Alternativas para combater a transfobia no Brasil contemporâneo
Enviada em 17/11/2021
São Tomas de Aquino, filósofo medieval, afirmava que todos devem ser tratados da mesma maneira. Entretanto, a contemporaneidade brasileira contrária o ponto de vista do autor, uma vez que, a transfobia, discriminação, violência e falta de inclusão contra pessoas trans é uma realidade que deve ser combatida. É essencial compreender, portanto, que o fator midiático e a falta de debate são causas notórias da questão.

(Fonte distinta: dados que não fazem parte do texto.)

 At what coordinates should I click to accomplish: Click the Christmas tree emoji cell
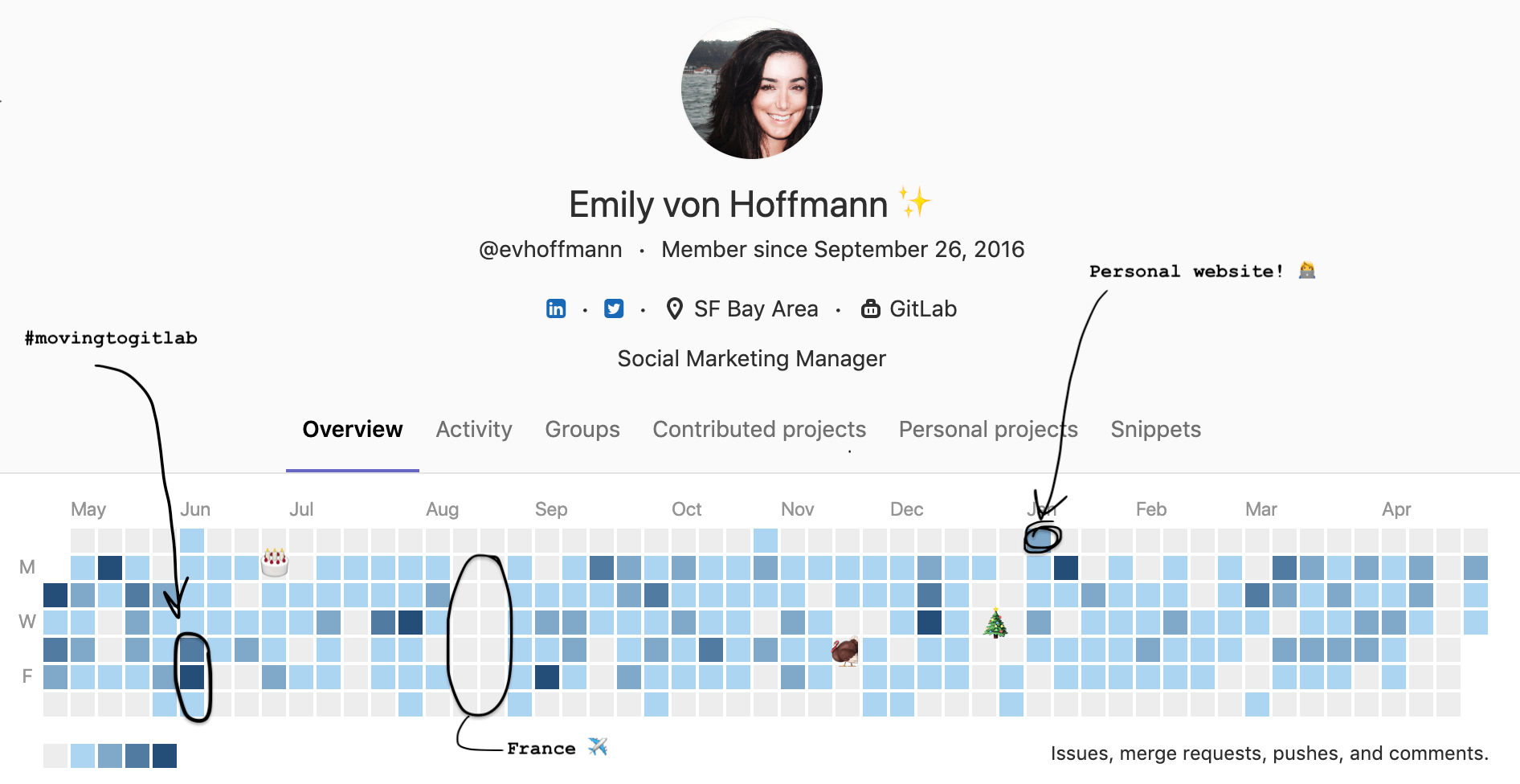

Dessa forma, é necessário destacar a omissão da mídia em promover o combate a transfobia como um fator latente para a persistência do preconceito. Neste sentido, no Iluminismo ,foi difundido informações que causaram a queda do Absolutismo, e assim revolucionou o mundo. Desse modo ,vê-se a função das midias :denunciar impasses sociais. Porém no Brasil, os meios de comunicação deixaram de cumprir esse papel com eficácia .Sendo que, na contemporaneidade a mídia pouco discute e compartilha informações e histórias sobre o transsexualismo ,só recentemente em 2017 uma novela brasileira ,´´Força do querer´´ ,retratou a história de um personagem trans abertamente ,fato que demonstra a falta de representatividade da temática, visto que, para que este desafio seja solucionado ele deve estar em evidencia frequentemente . Sob essa lógica, é essencial que a televisão divulgue o impasse social da intolerância com o grupo o qual se indentificam como transexuais.

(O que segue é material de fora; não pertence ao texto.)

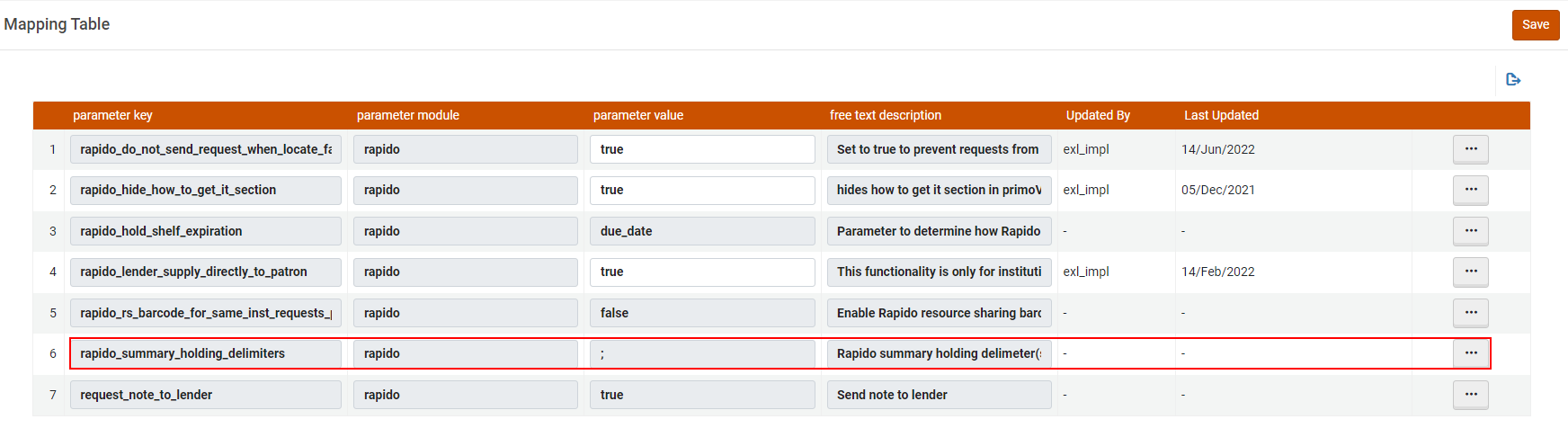Edit the parameter value field in row 2

pyautogui.click(x=702, y=190)
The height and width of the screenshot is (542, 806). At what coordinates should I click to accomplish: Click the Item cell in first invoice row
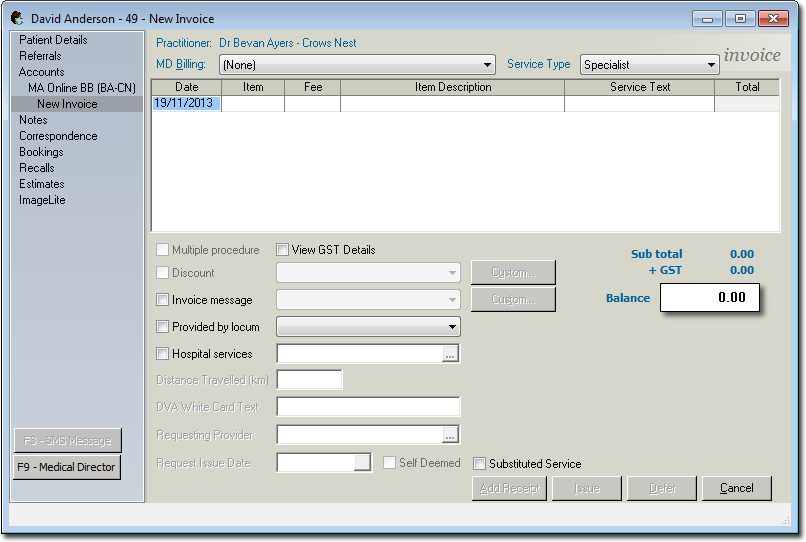point(253,103)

Além disso, outra causa para os desafios em eliminar a transfobia no território nacional é o silenciamento do tema .Neste viés, segundo o sociólogo alemão Habbermans a linguagem é uma verdadeira forma de ação ,ou seja para que um problema seja erradicado é imprescindível debater sobre ele. No entanto, tematicas a cerca de sexualidade e gênero é silenciado no Brasil pelo proprio lider executivo ,o presidente Jair Bolsaro ,que criticou nas eleições em 2018 o projeto Escola Sem Homofobia, de 2004 que conscientiza a sociedade sobre o preconcito contra a comunidade LGBTQIA+. Diante disso, é evidente que como o Estado não fala sobre o assunto de sexualidade ,a discriminação contra pessoas trans ainda será um problema.
Em suma, é indubitvel a adoção de alternativas para combater a transfobia no Brasil contemporâneo. Destarte, ao Ministério dos Direitos Humanos,órgão responsável pela formulação de políticas e ações voltadas aos direitos da população LGBTQIA+, em parceria com a ANCINE ,agencia nacional do cinema, a criação de um documentário sobre as dificuldades dos trans ,por meio de relatos da vitimas de tranfobia e de especialistas como médicos e psicólogos ,dessa forma a sociedade terá acesso a informações que a conscientizará das consequências e prejuízos da discriminação na vida desse indivíduos. Somente assim, o ponto de vista de São Tomas de Aquino será concretizado.